> **Required work**: How many lines in these records include the string "agent"? Reply with that number alone.

Source material START

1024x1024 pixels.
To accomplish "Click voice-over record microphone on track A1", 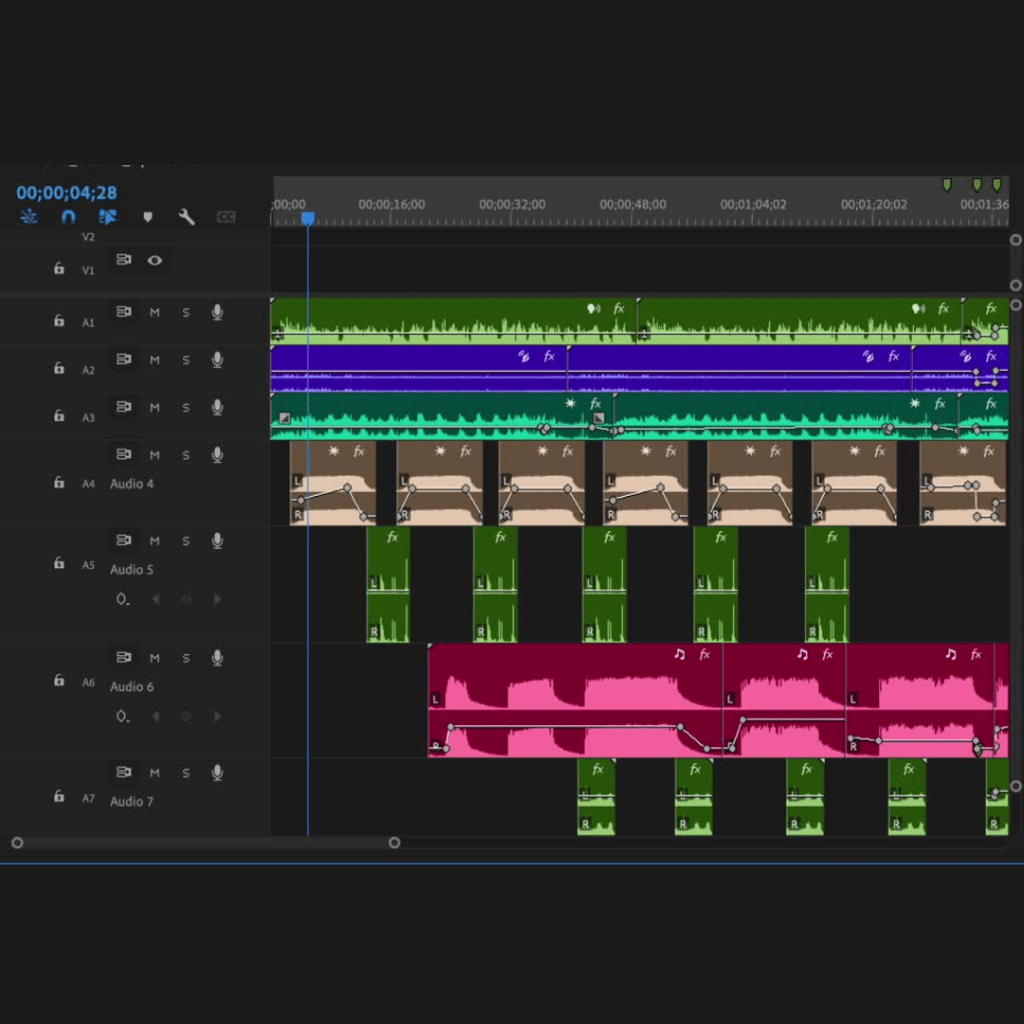I will pos(217,312).
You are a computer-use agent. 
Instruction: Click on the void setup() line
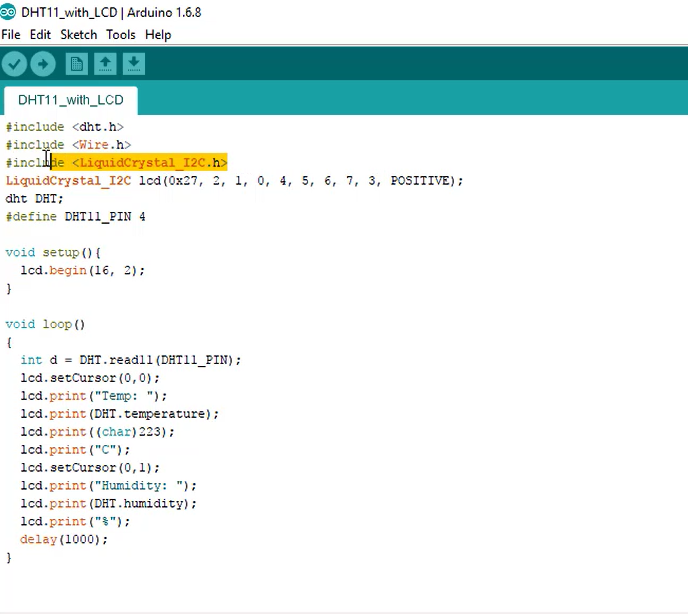[x=53, y=253]
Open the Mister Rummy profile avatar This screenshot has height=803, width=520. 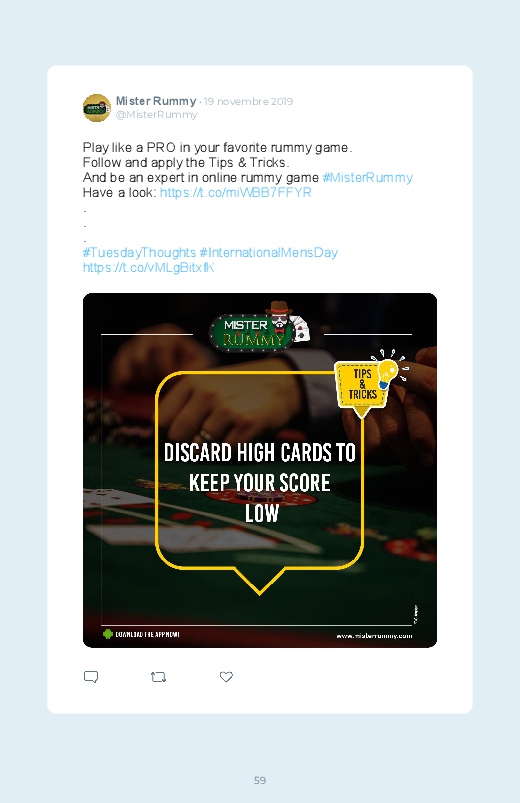pos(97,108)
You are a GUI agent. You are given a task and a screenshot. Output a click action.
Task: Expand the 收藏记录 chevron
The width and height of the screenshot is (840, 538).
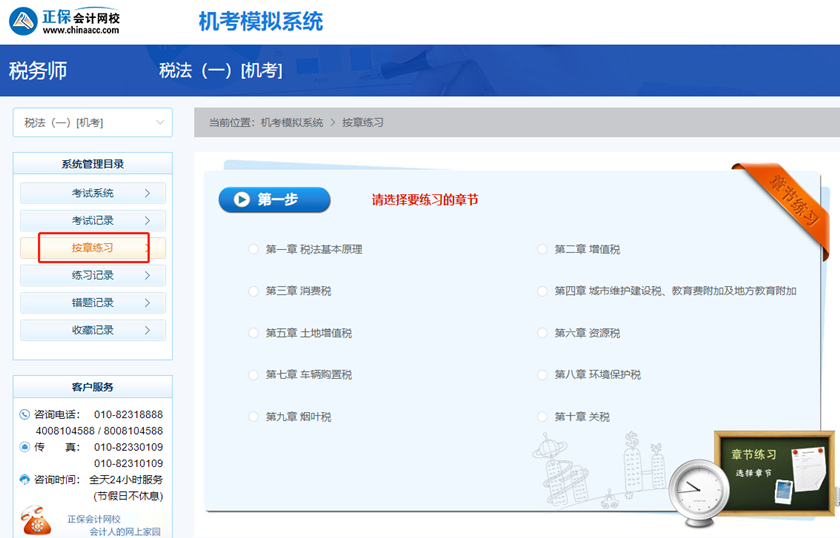coord(147,330)
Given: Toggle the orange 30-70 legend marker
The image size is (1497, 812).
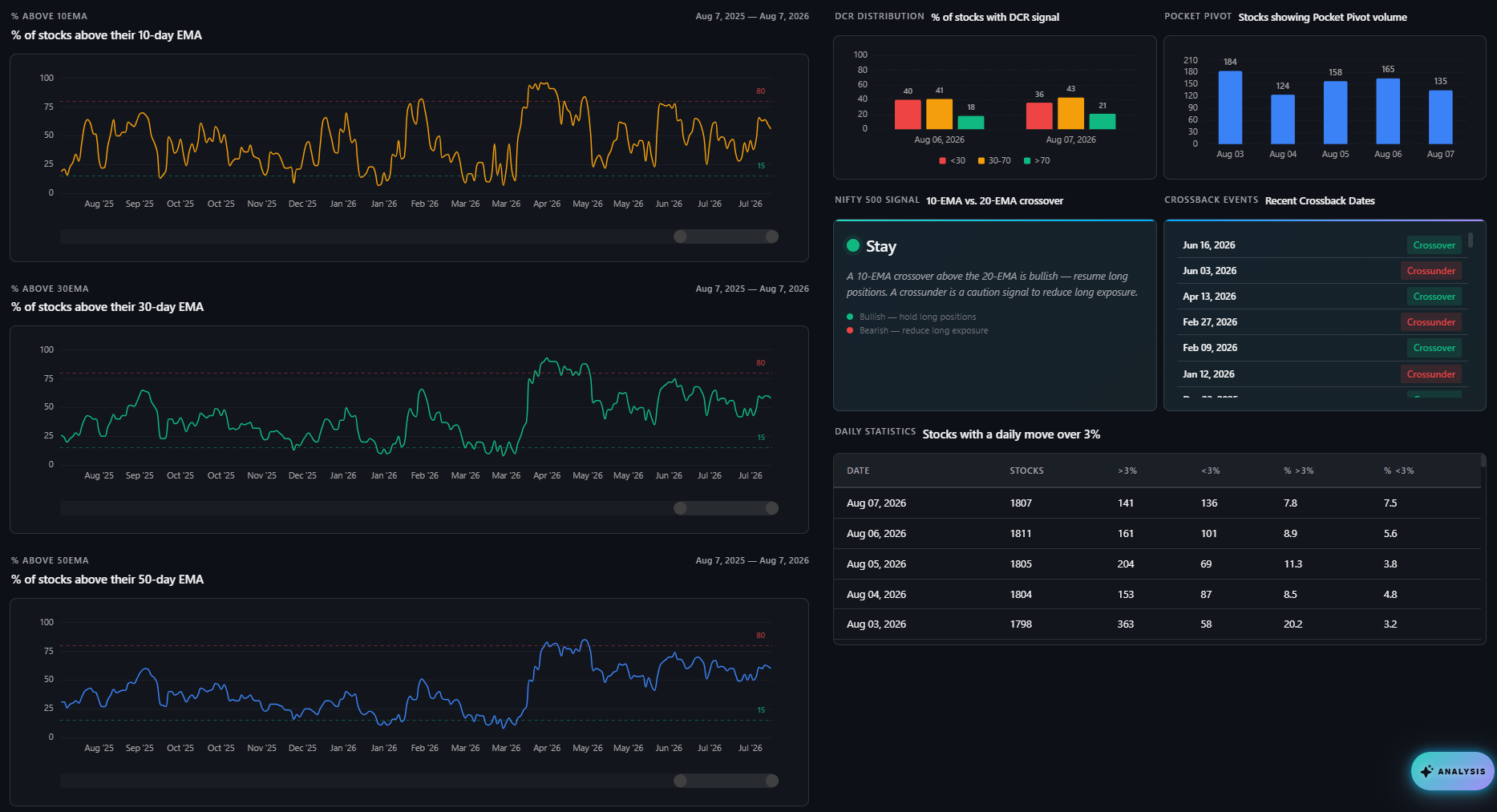Looking at the screenshot, I should [x=981, y=161].
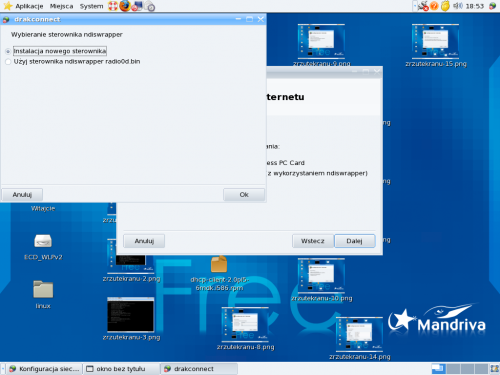Image resolution: width=500 pixels, height=375 pixels.
Task: Click Ok in the drakconnect dialog
Action: coord(244,195)
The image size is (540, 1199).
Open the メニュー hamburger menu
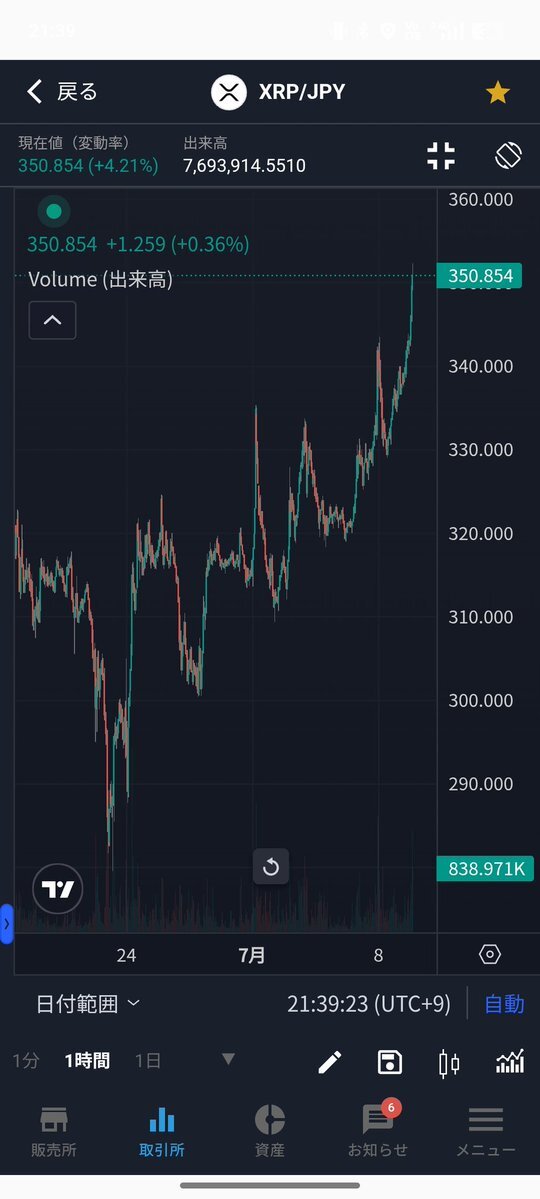click(486, 1130)
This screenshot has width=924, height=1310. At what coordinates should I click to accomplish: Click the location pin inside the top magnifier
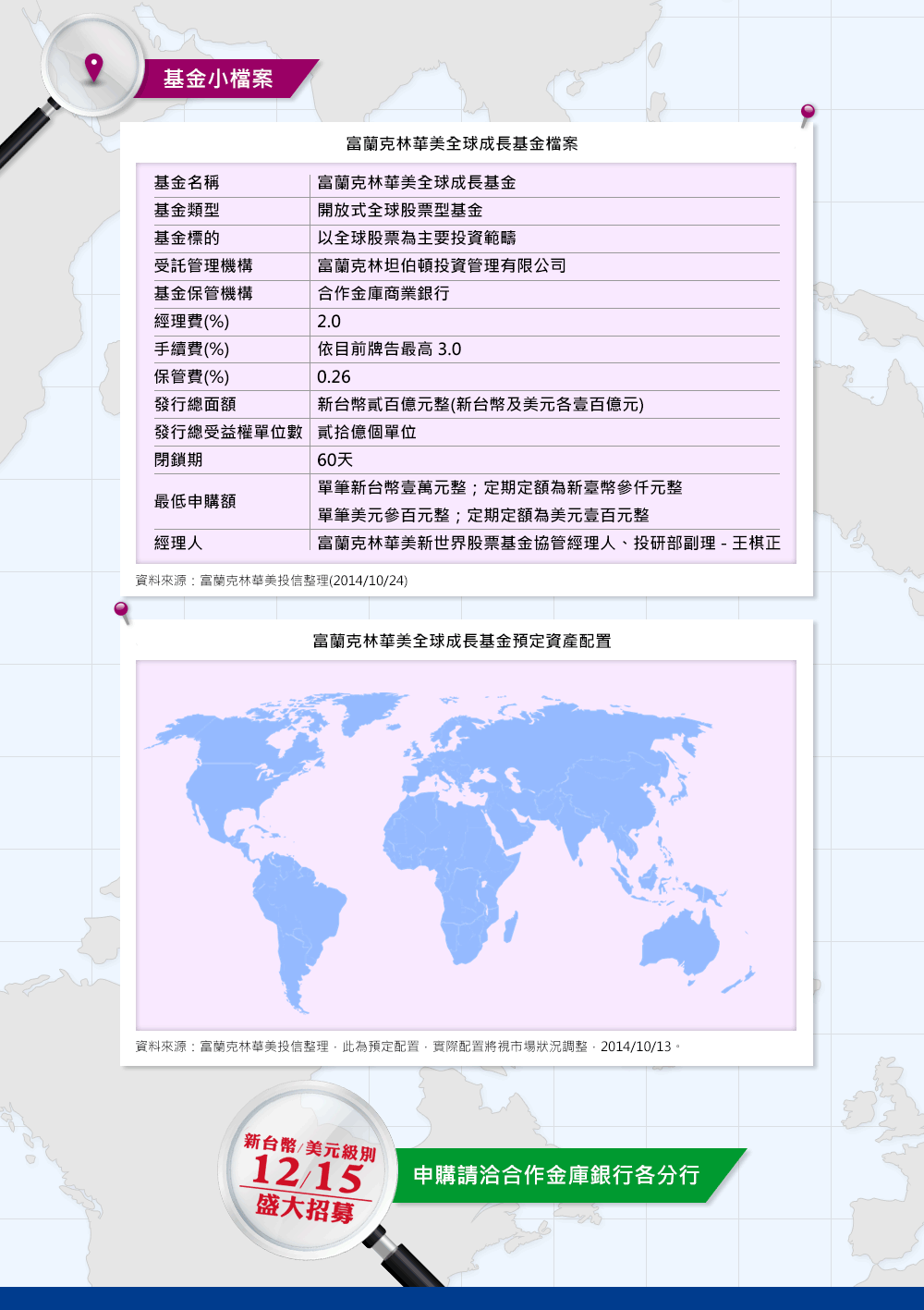(93, 67)
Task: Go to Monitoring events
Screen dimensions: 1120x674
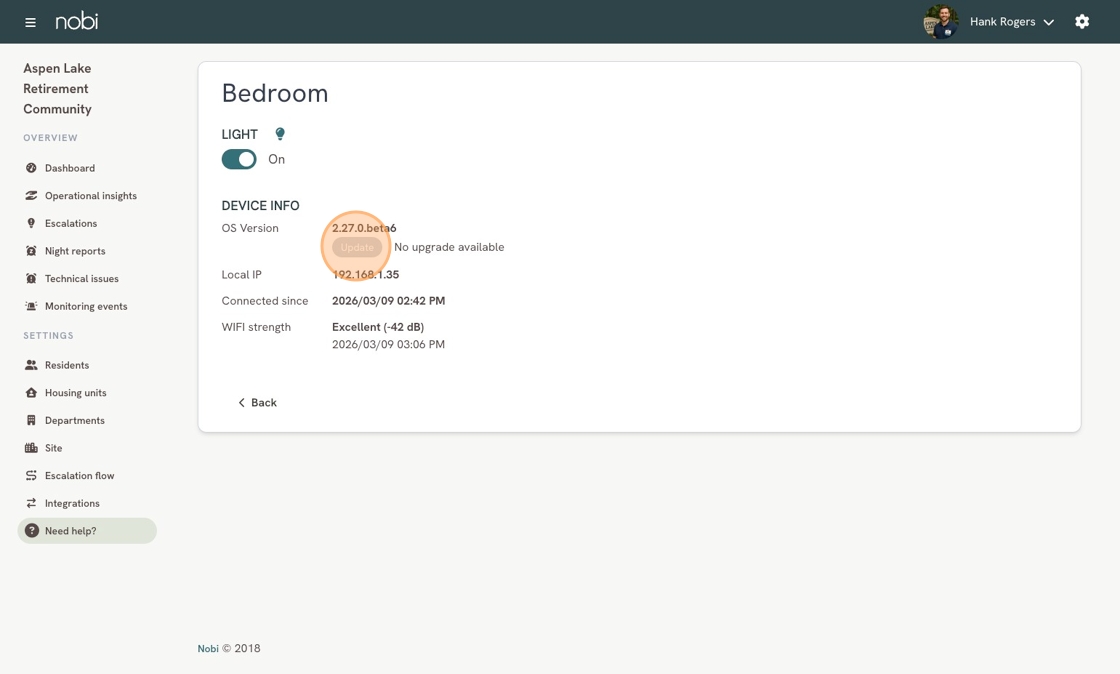Action: [86, 306]
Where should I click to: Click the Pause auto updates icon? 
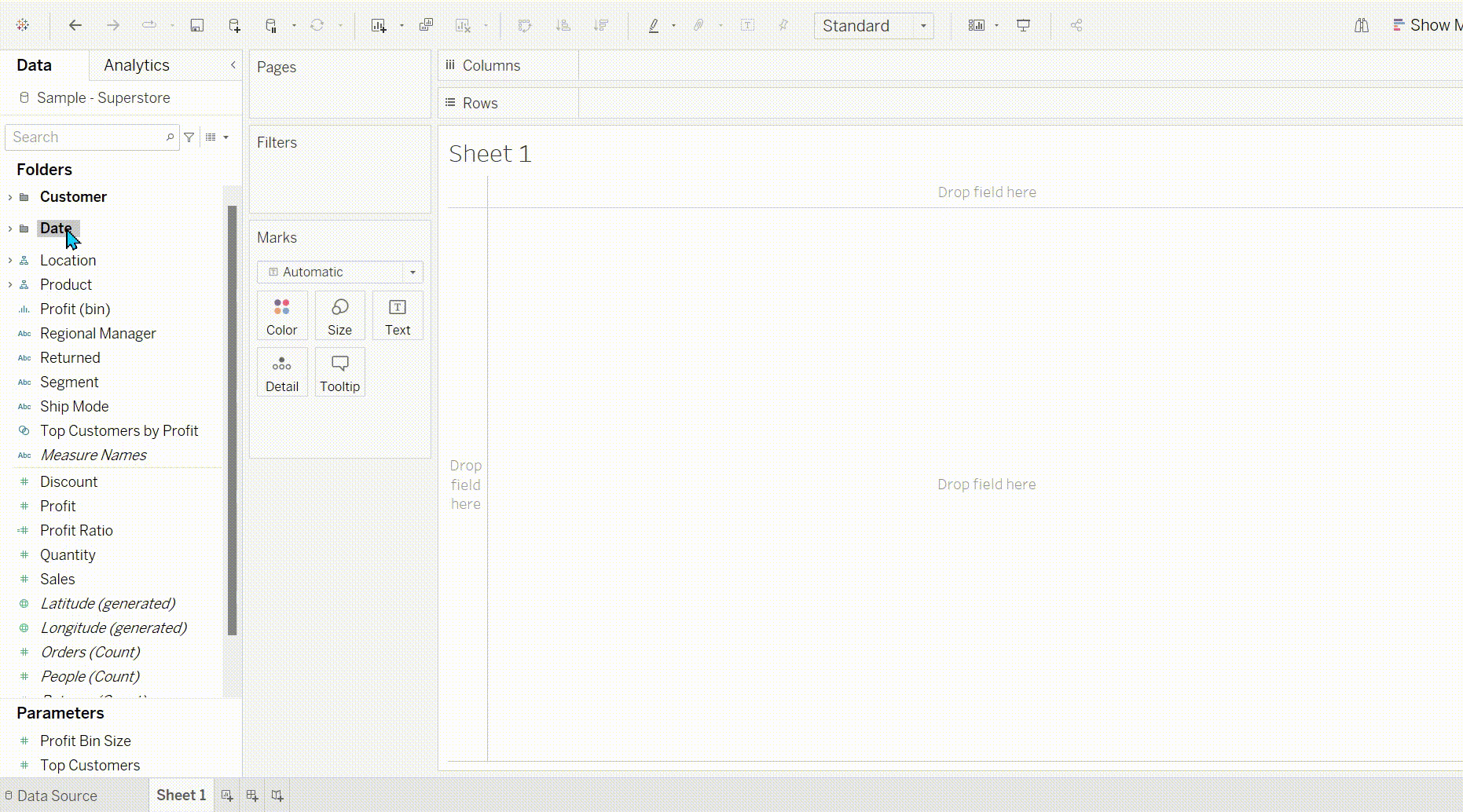[271, 26]
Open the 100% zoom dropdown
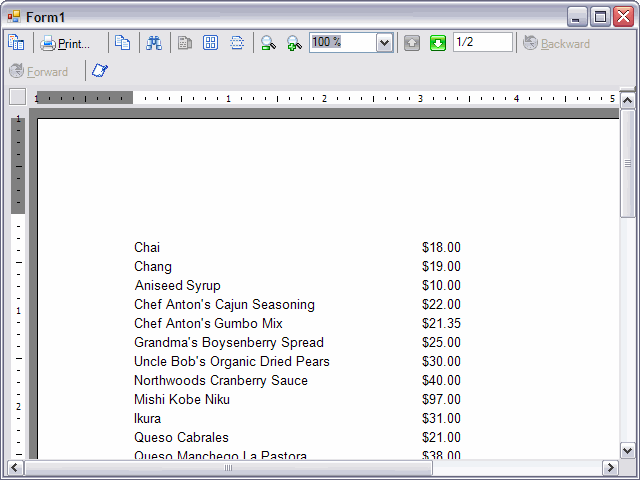Viewport: 640px width, 480px height. tap(384, 42)
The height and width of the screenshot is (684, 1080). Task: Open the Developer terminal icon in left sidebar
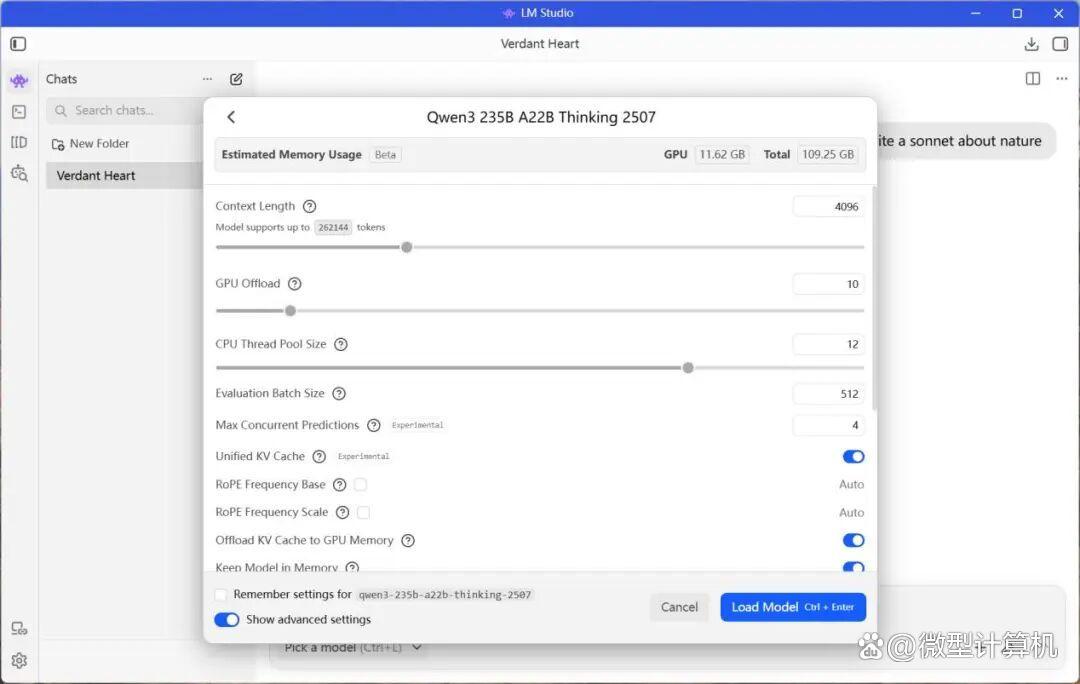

Source material END

> **Expected output**: 2